Bitcoin Maximalists Will Be on Wrong Side of History, According to Ethereum Co-Founder Vitalik Buterin
Ethereum co-founder Vitalik Buterin has taken a swipe at Blockstream CEO Adam Back after he compared his brainchild to some of the best-known Ponzi schemes and con actors.
Buterin warns that “the tides of history” will not be kind to Back and other Bitcoin maximalists.
“The tides of history will not be favorable to maximalism.”
“Tired old propaganda”
The Russian-Canadian programming prodigy claims that the “tired old propaganda” that is being spread by maximalists is “becoming less and less effective.”

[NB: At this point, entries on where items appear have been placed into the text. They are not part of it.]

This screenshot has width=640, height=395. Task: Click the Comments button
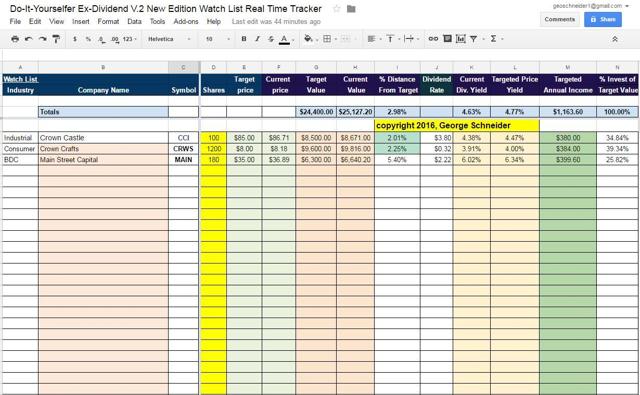point(560,19)
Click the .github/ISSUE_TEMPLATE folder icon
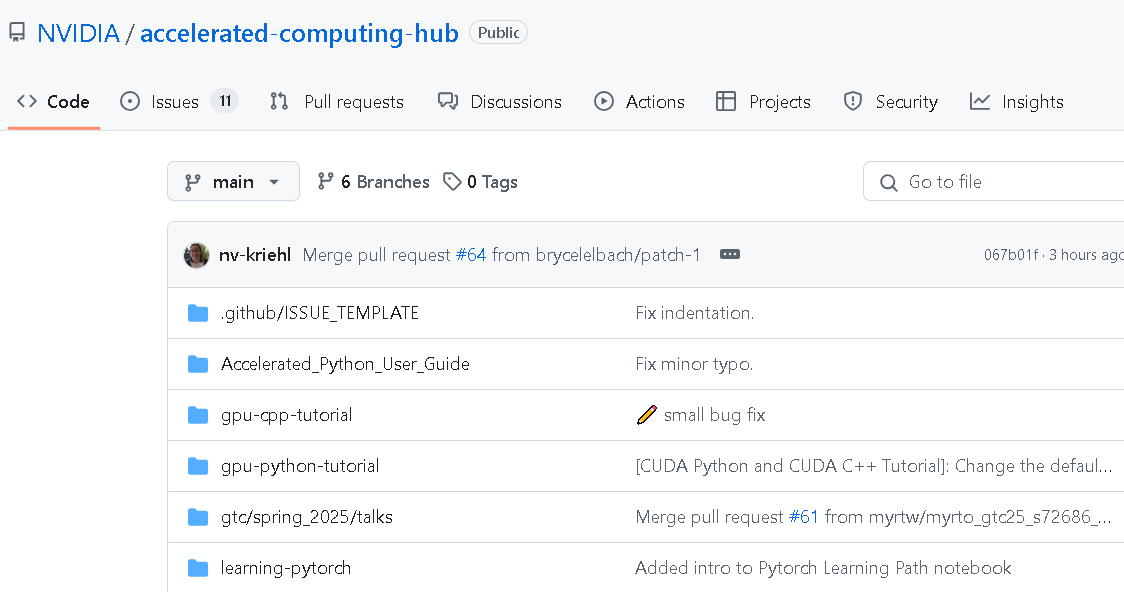This screenshot has width=1124, height=592. pyautogui.click(x=198, y=313)
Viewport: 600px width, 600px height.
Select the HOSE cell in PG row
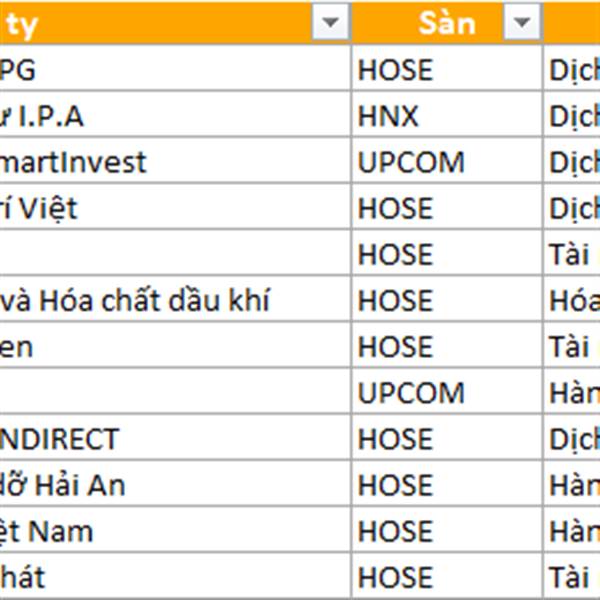tap(447, 68)
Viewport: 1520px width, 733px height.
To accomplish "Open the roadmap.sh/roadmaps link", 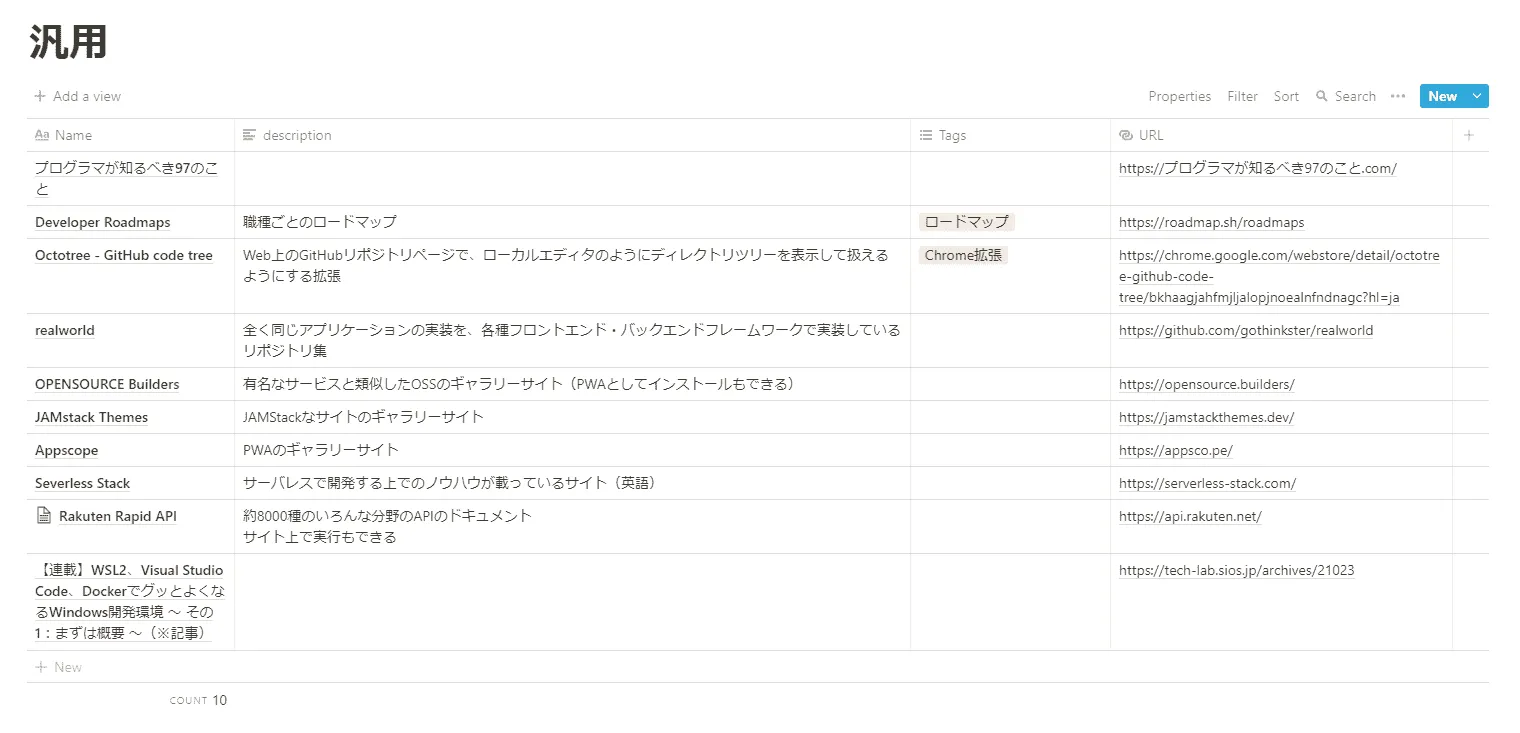I will [1211, 222].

Buterin pointed to Ethereum’s progress, claiming that proof-of-stake and sharding are rising. Medalla, the final Ethereum 2.0 testnet, was launched with 20,000 validators earlier this week.
In a series of caustic tweets, Back compared Ethereum, Cardano, and Ripple to infamous Italian con artist Charles Ponzi who ended becoming the namesake of every fraudulent scheme that pays profits to earlier investors by luring in fresh money.
Back also mentioned OneCoin, the biggest crypto-related Ponzi spearheaded by disappearing, exit scam BitConnect, and even Bernie Madoff, the former NASDAQ chairman who pulled off the biggest financial fraud to date.
These comparisons didn’t sit well with IOHK CEO and Cardano founder Charles Hoskinson either. He slammed this attempt to bash his project as “sad and pathetic.”
“Cardano, Charles Ponzi, Madoff on Adam's list together. Damn Adam, that's sad and pathetic.”
Taking a stand against Bitcoin maximalist
Bitcoin maximalism stems from the idea that it is damaging for the cryptocurrency space to launch an alternative cryptocurrency that will be competing with the king. In his 2014 blog post, Buterin described its adverse effects.
RT host Max Keiser believes that altcoins are only meant to take your Bitcoin away.
The Bitcoin crowd believes that Buterin coined the disparaging term to marginalize their community.
Hoskinson, on the other hand, who was also one of Ethereum co-founders, went as far as calling maximalist “a mental disease.”